Canadian Government Data and Product Needs and Collaborative Ground Segment Preparations for the ESA Sentinels Missions
Flett, Dean1; Iris, Steve1; Cloutier, Caroline2; De Abreu, Roger2; Fernandes, Richard2; Bradley, David3; Gower, Jim4; Thibault, Diane1; Crocker, Gary2; Burbidge, Mark1; Park, Peter1
1Canadian Space Agency, CANADA; 2Canada Centre for Remote Sensing, CANADA; 3Environment Canada, CANADA; 4Fisheries and Oceans Canada, CANADA

Canada and the European Space Agency (ESA) have over 30 years of historical and fruitful collaboration on Earth Observation (EO) dating back to the 1979 signing of our initial Cooperation Agreement, and continuing under a new Agreement to 2019. Today Canada is still the only non-European State around the ESA table. This long collaboration has significant heritage in the development, acquisition, reception, processing, applications and mission contingency planning of Synthetic Aperture RADAR (ERS 1 & 2, ENVISAT-ASAR, RADARSAT-1, and RADARSAT-2) and optical imagery (ENVISAT-MERIS), which has translated into almost 20 years of collaboration on ERS and almost a decade on ENVISAT.
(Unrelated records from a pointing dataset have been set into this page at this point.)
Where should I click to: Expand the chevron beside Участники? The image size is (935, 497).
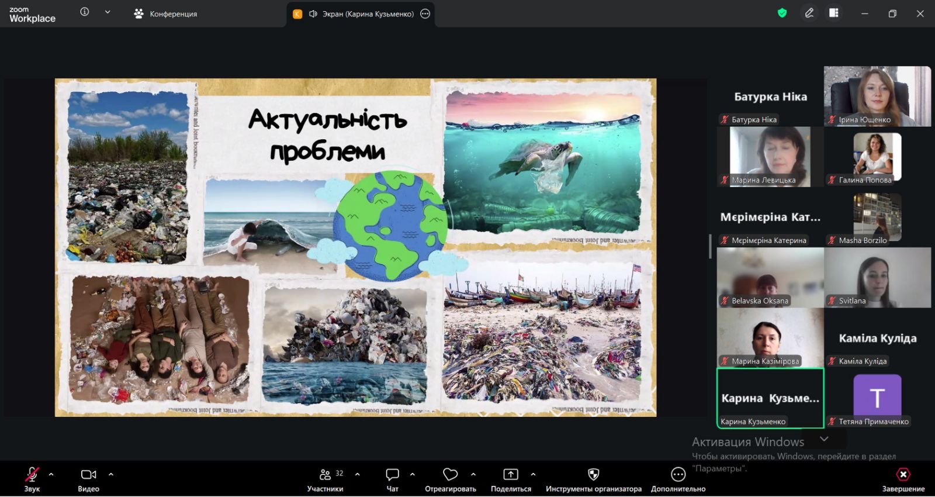[x=358, y=474]
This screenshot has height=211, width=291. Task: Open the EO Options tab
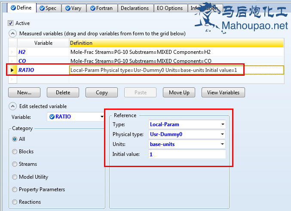pos(169,8)
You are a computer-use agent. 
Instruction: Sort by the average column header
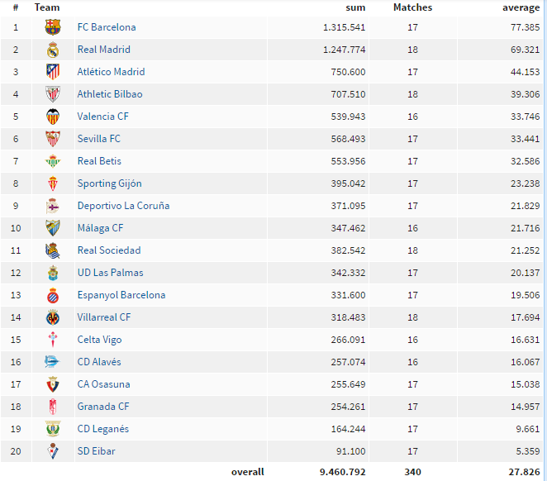click(x=521, y=7)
Ensuring continued access to and sharing of critical EO data between Canada and ESA to support our respective end users and applications which rely on these data is of paramount importance. With the impending launches of the Copernicus Sentinels missions, the Canadian Space Agency (CSA) and the Canada Centre for Remote Sensing (CCRS) struck an interdepartmental federal government Tiger Team in 2012 with the mission to ensure timely Canadian access to Sentinel 1, 2 and 3 data streams for the future. With the Canadian government announcing major new funding in August 2012 to upgrade the CCRS satellite station facilities with four state-of-the-art antennas in three locations in Canada, as well as for a new data management system to house, safeguard, and disseminate satellite data and products, Canada will be well-positioned and capable to support the Sentinels. In this paper, we will give an overall summary of the proposed Canadian input to ESA as part of the Collaborative Ground Segment Initiative. In addition to serving national needs, Canada's proposed collaboration will provide ESA with important regional coverage, redundancy, and opportunities for synergy and improved efficiencies. Canadian priority user needs and requirements for Sentinels data will be presented with examples of how and for which applications the data will be used and the downstream products and tools that will be developed. We will also describe the preparations being made on the Canadian ground segment (i.e. stations and data management) that will enable the collection and dissemination of data from the Sentinels.